Posing in front of a replica of the Apollo 8 capsule in what I came to think of as the Air and Space Museum equivalent for the Deutches Museum.  Lots of pretty airplanes with an emphasis on ones with Norman crosses on them instead of stars and stripes, obviously.  It’s not like a German science and technology museum would have a lack of homemade things to put on display.


A glassblowing demonstration, which is one of several various trades highlighted in the museum.  Curiously placed right next to an exhibit explaining geographical surveying and a replica cave like the ones where they found Stone Age paintings, in case the haphazard nature of trying to cover everything under one roof hasn’t been made clear yet.  I suspect this is a reason I liked it so much- one step in another direction and you had a fresh topic to examine, usually quite unlike the previous one.

image470I could go on as this was obviously a very fun day for me, but I the Deutches Museum tower is where I will leave off.  Because those are  not clocks on the side of the building but rather a giant barometer and hydrometer, respectively.  I am a little jealous of people who get to live right next to the Museum because I don’t think I would ever tire of this (that and, well, they get to visit whenever they want).

All in all I think you can agree that I had a rather successful geek-off.  If you ever come to Munich I highly recommend it, so long as you realize your feet will probably hate you after walking and standing without rest all day.

The Grand Tour Begins


A few centuries ago when it was common knowledge that everything in the world worth seeing was in Europe, there was a tradition that the children of aristocracy in Britain would travel the continent after finishing their education. They would spend a few months at it, going through France to Italy, then over to Greece and even Egypt if wealthy enough, and this rite of passage became known as “The Grand Tour.”  And for whatever reason, this is what I’ve taken to calling my own rite of passage through the continent, except I get to stay in hostels and take second-class train rides.  Progress!

I like Europe.
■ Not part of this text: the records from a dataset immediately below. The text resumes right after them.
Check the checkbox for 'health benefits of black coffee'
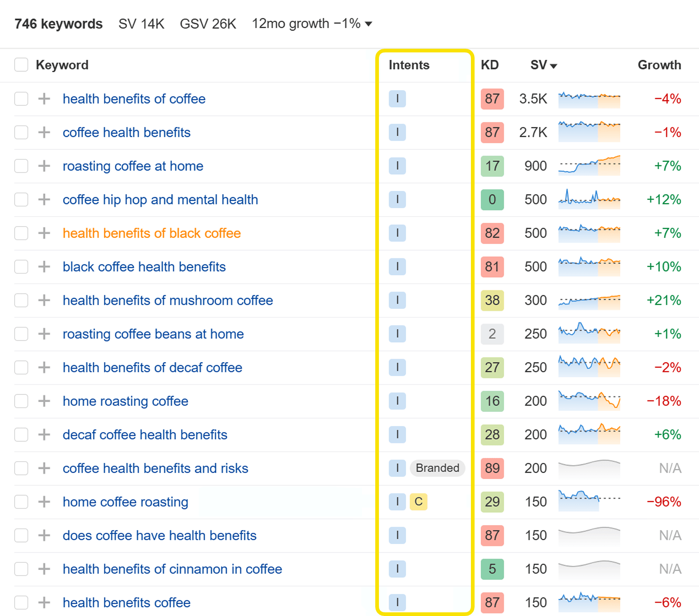 (21, 233)
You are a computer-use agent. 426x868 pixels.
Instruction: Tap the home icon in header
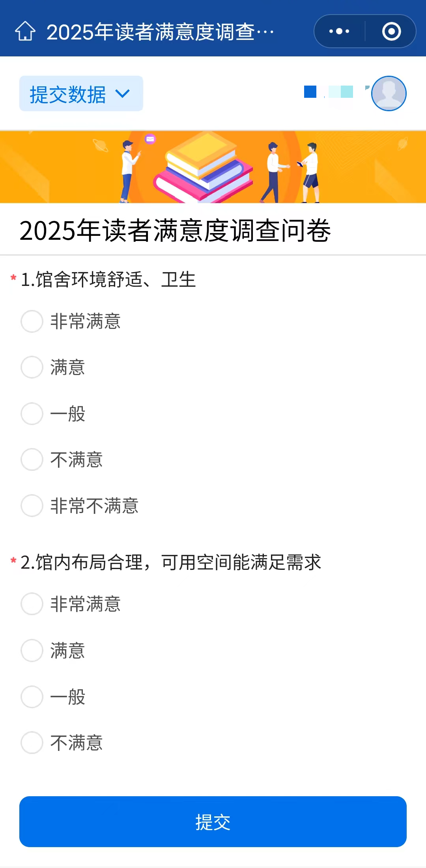(25, 31)
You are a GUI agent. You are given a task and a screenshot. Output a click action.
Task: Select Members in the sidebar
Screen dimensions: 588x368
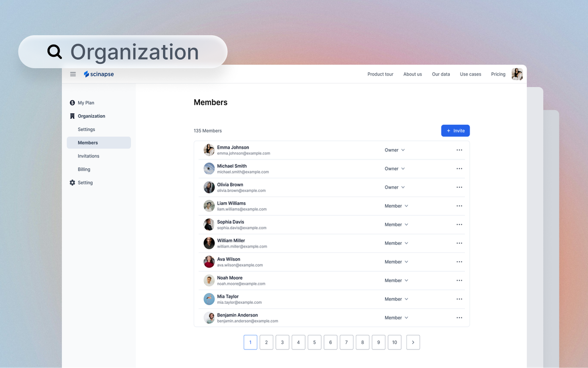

Thanks to being raised by my Hungarian mother I am probably as European as one can be despite never having lived on the continent, which has led to an odd inferiority complex on my part regarding the “right” way to do a lot of things.   I’ve also been to a lot of countries in Europe already- it will be several weeks before I hit a completely new one- but with this odd detail in that my age was in the single digit so what I absorbed was quite selective.  So while in many ways Europe and me are old pals, it was high time to visit now that I’m old enough to know you should look up in the Sistine Chapel, and not at the floor!
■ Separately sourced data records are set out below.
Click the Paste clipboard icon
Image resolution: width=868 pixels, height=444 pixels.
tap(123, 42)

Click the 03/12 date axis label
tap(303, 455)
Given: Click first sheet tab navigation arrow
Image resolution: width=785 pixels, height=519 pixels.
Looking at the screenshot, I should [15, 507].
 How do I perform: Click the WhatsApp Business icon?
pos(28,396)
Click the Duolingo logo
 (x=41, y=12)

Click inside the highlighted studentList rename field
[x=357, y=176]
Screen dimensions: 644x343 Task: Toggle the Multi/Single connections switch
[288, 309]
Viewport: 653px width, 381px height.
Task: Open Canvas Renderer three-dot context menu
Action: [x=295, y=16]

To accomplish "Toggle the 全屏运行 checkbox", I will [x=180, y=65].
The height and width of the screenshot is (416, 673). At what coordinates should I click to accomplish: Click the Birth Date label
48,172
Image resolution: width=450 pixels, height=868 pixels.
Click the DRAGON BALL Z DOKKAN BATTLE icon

Anyway, for my first city Munich ended up getting chosen due to its central location in Europe and my lack of having visited it previously. When I met a German on the road and mentioned Munich was my first stop in Europe, he warned me to watch out because Munich is in Bavaria, which is a bit like the Texas of Germany.

“Why, they shoot people?” was my response, but it turns out this has to do more with Bavaria being independent until fairly recently in the scale of European history, the populace identifies itself as Bavarian first and German second, and still having a conservative attitude about things. I promised him I would keep an eye out.


Here’s the first thing I noticed about Munich though- it is cold here! The temperatures hardly cracked 40F my first day, which I realize isn’t really cold but is downright frigid if you just spent two months wearing shorts.  I got adjusted after the first day but that first one was a bit miserable- my head was just barely warm wearing a knitted hat and two hoods, and my teeth began chattering more than once.  The wind and light drizzle wasn’t seriously helping either.

This building by the way is the National Theatre in Munich.  Apparently one of the best operas in the world is here but there are unfortunately no performances coinciding with my visit.  Hopefully I will find one to watch in another city in Europe!


So what is there to do in Europe on your first day when you’re still uncertain of where things are?  How about a free tour!  Several companies manage them in Europe nowadays where the only fee is to tip the tour guide, and I can recommend it.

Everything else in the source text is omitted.